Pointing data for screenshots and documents

# # # # # # #

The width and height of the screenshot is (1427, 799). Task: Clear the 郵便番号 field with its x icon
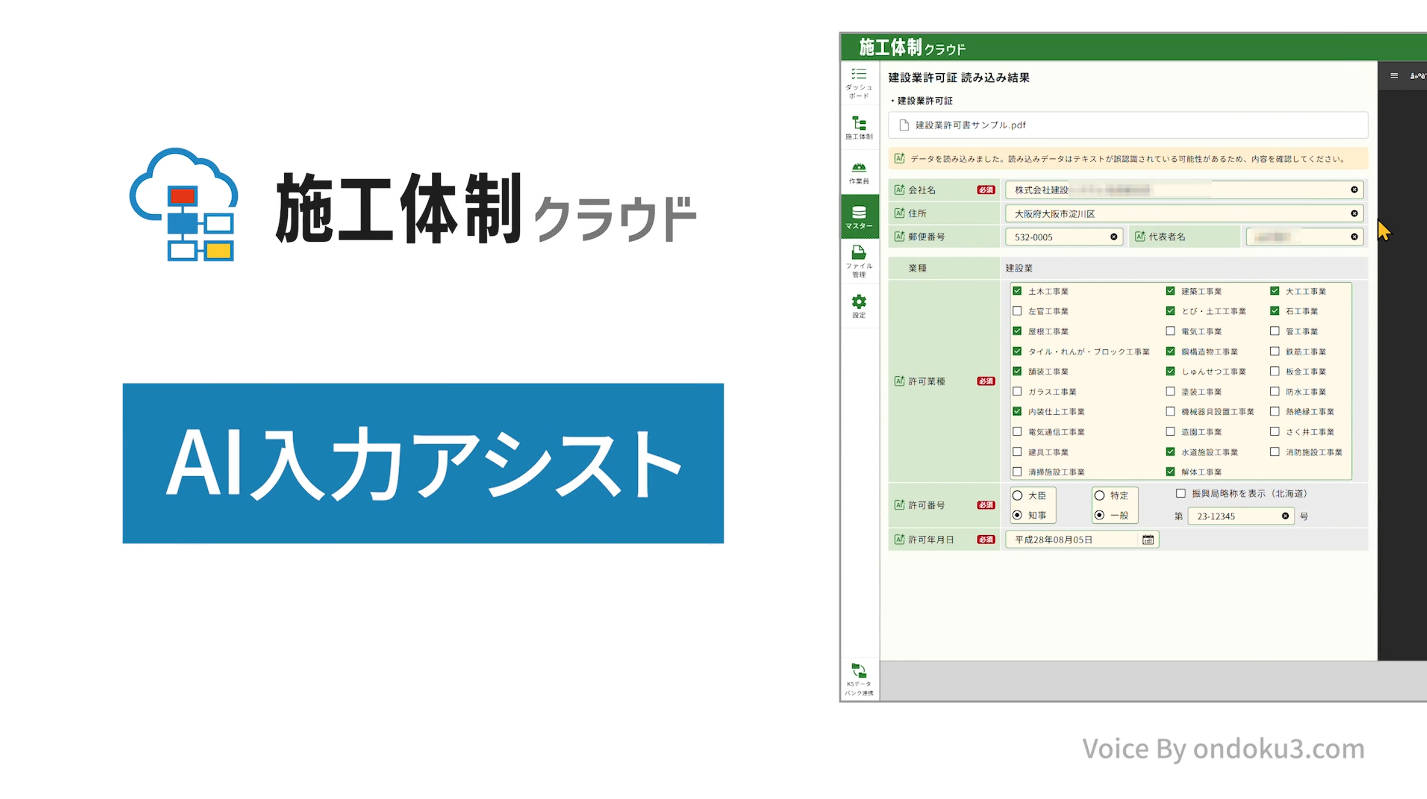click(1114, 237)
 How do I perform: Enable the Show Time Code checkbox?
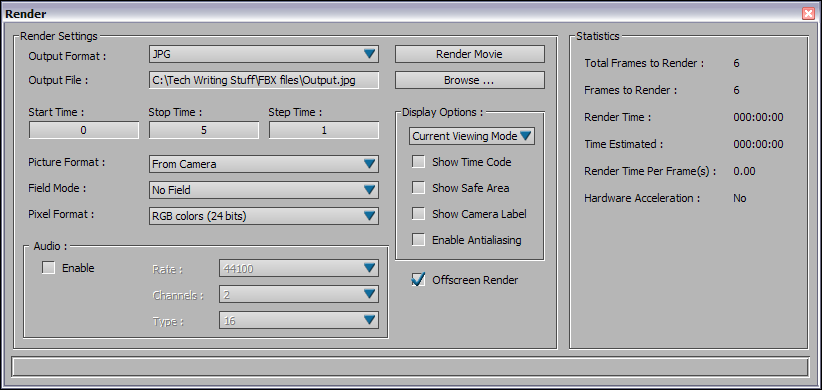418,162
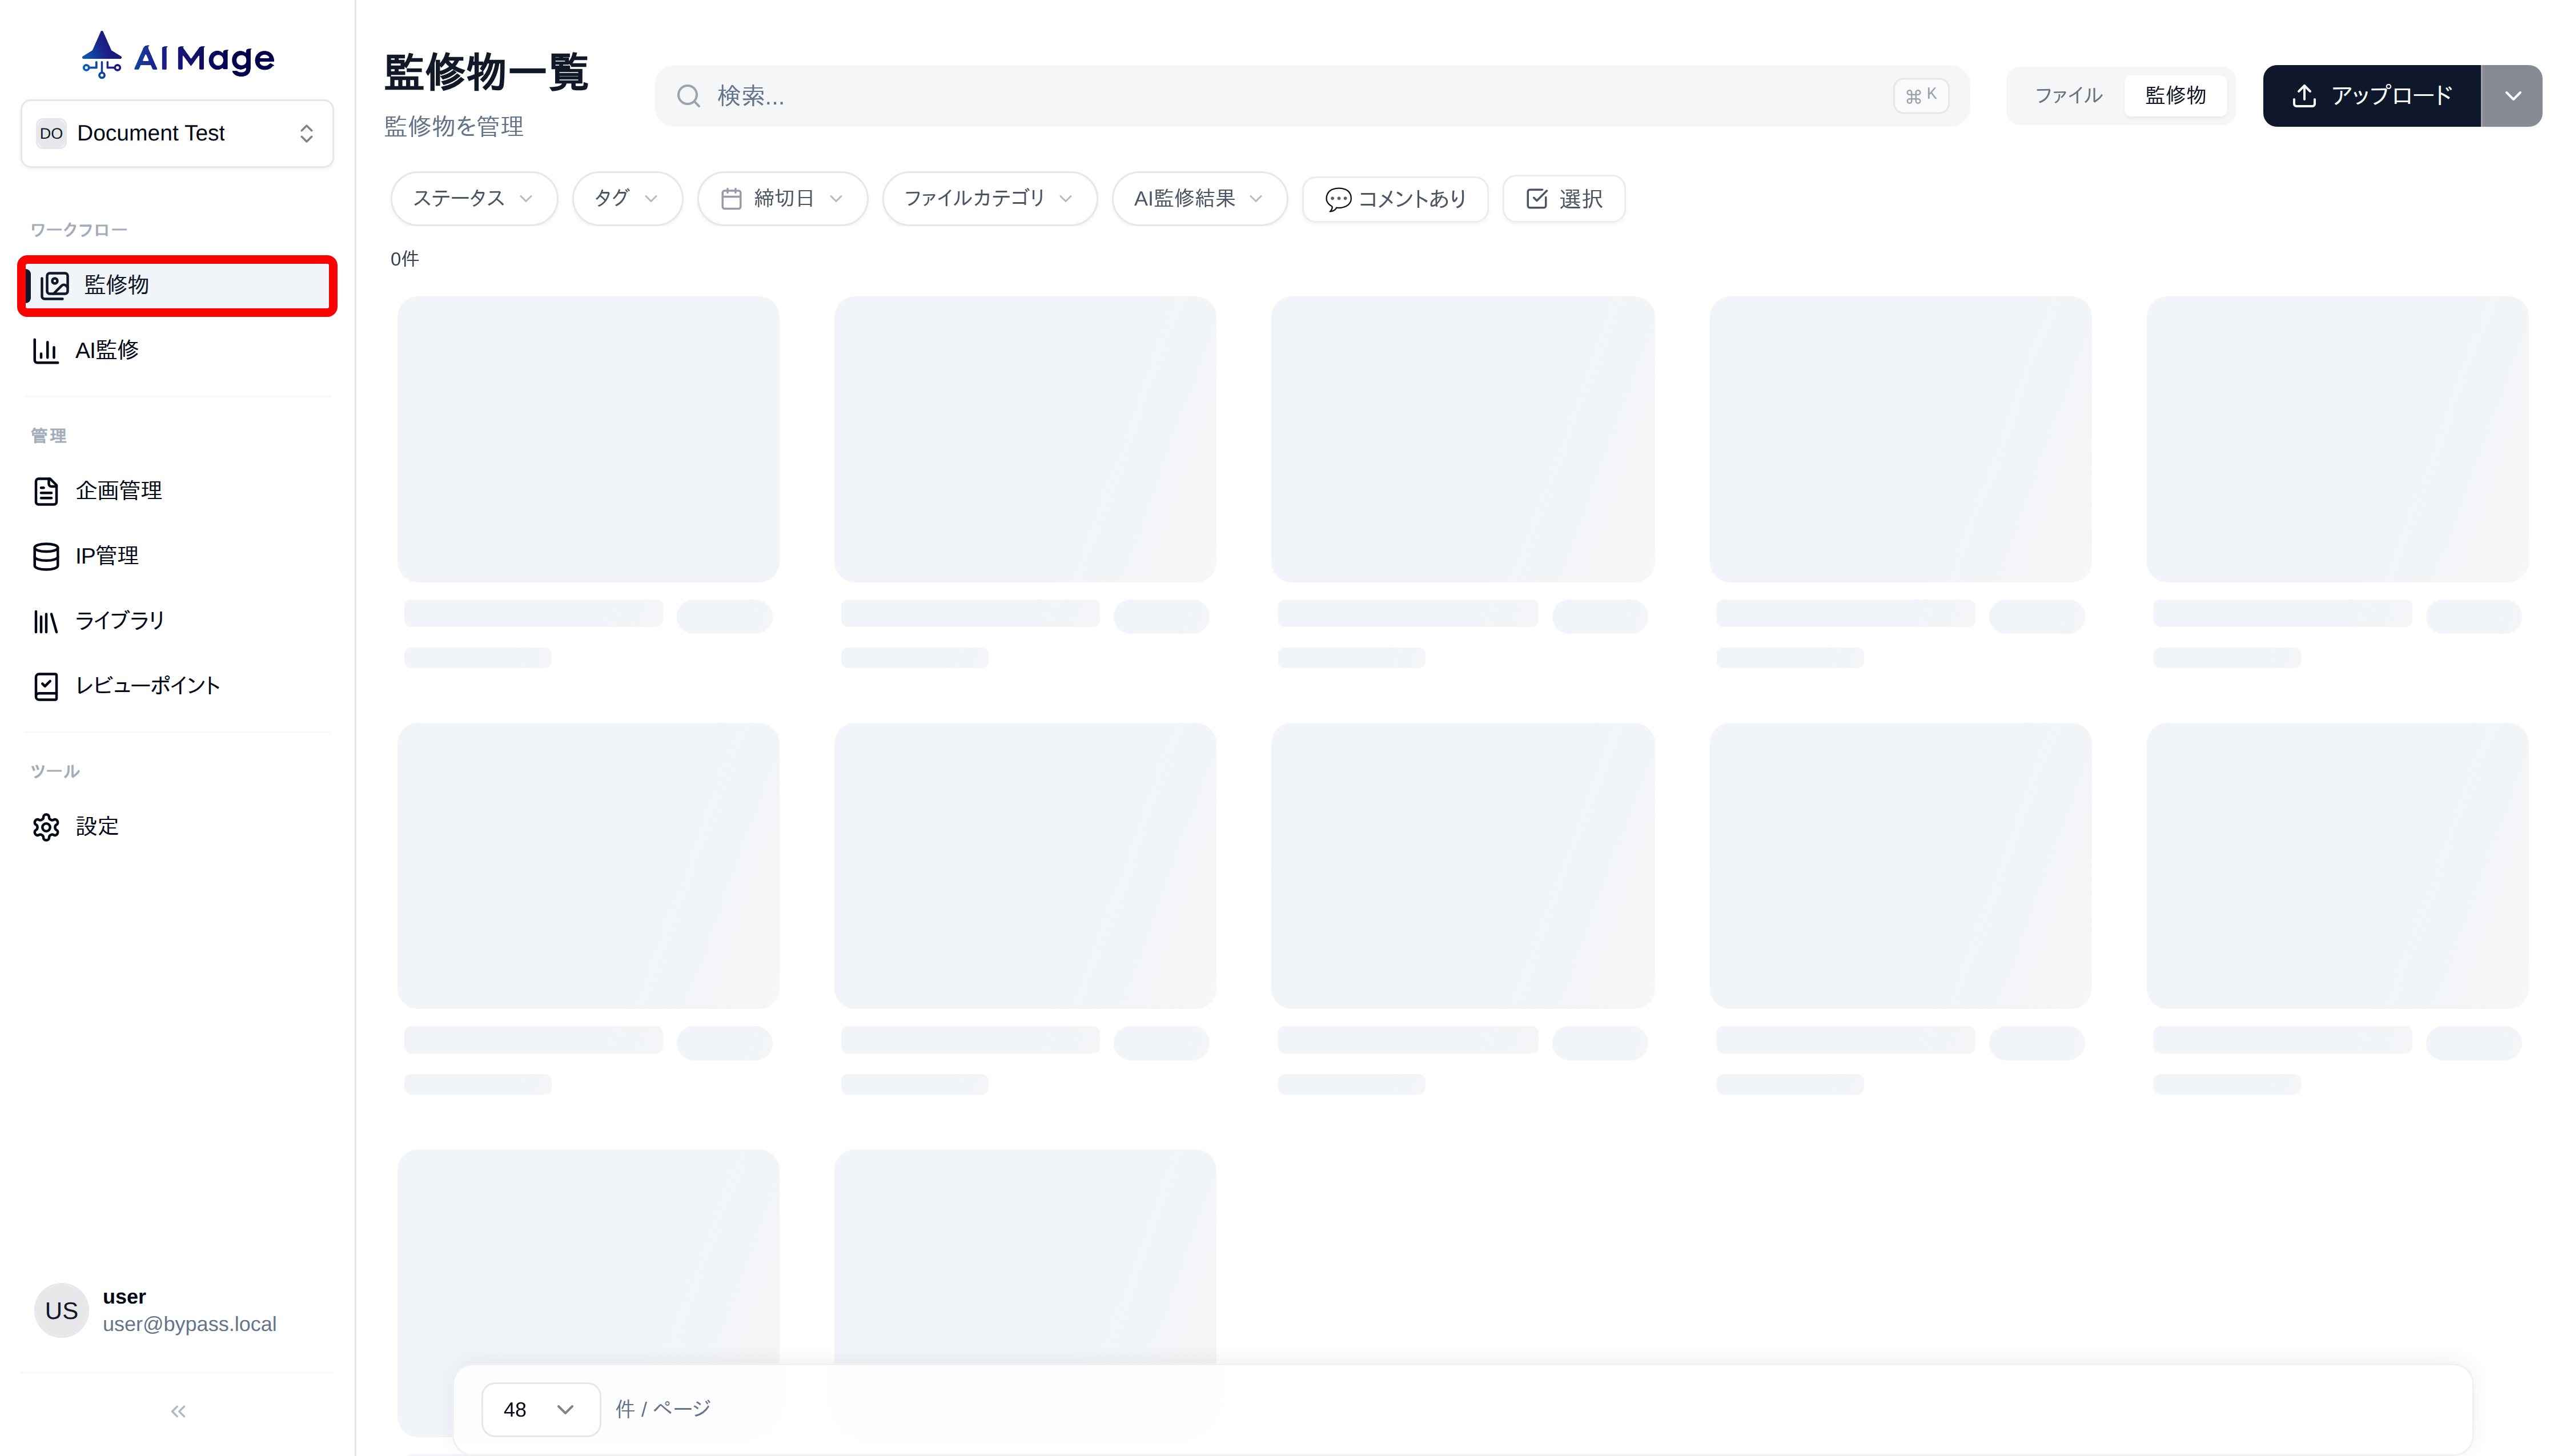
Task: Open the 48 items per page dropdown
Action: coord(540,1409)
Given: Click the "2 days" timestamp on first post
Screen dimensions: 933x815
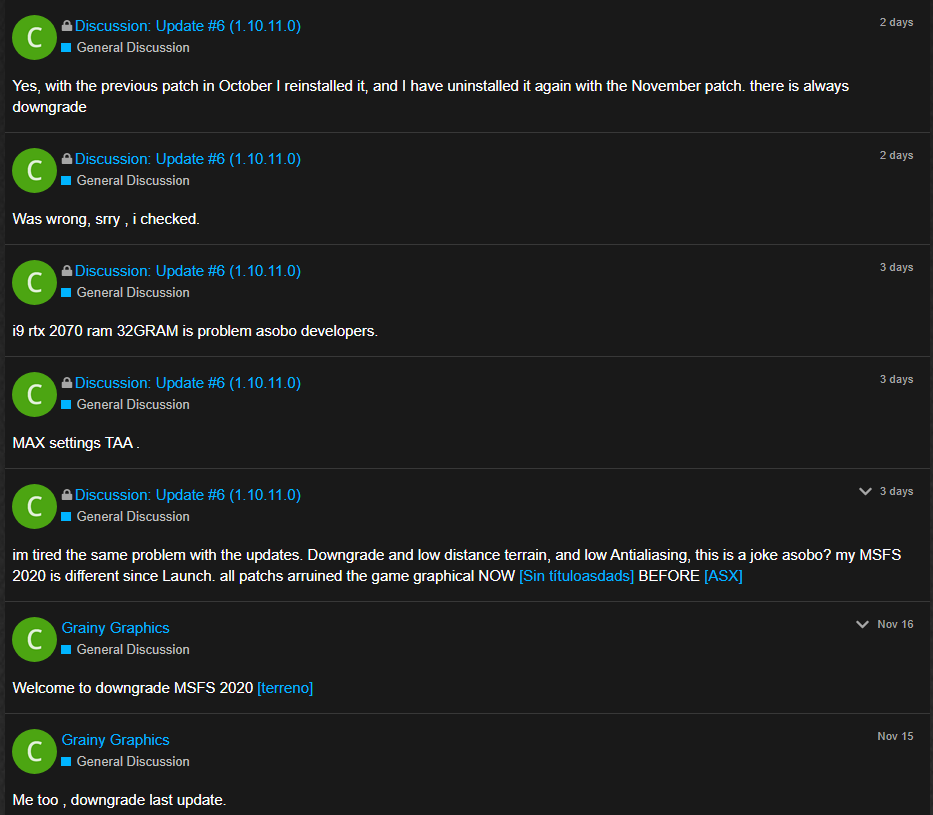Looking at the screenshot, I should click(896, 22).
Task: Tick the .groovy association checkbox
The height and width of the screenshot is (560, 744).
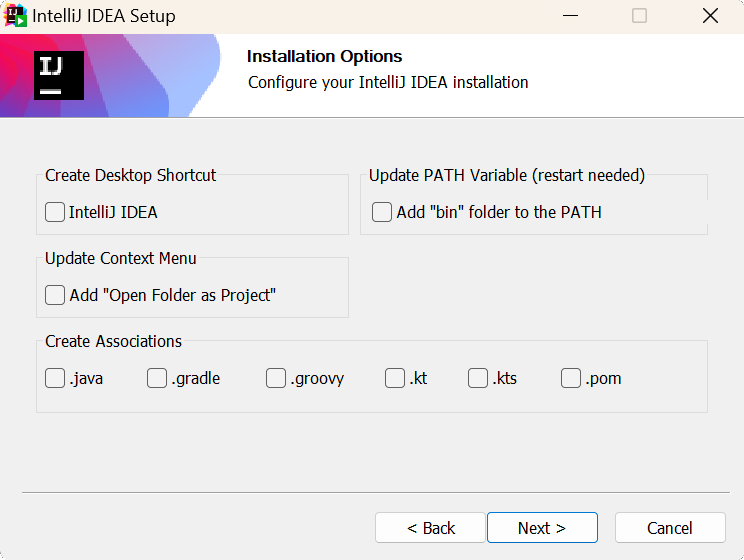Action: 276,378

# # # # # # #

Set problem: Reproduce word for word the entries from the line containing "How do I perform: Enable" through the end of the entries, omitting the pictures.

Response to the task:
 How do I perform: Enable the Show Time Code checkbox?
418,162
Task: Open the 48 items per page dropdown
Action: coord(540,1409)
Given: Click the "2 days" timestamp on first post
Screen dimensions: 933x815
Looking at the screenshot, I should click(896, 22).
Task: Tick the .groovy association checkbox
The height and width of the screenshot is (560, 744).
Action: 276,378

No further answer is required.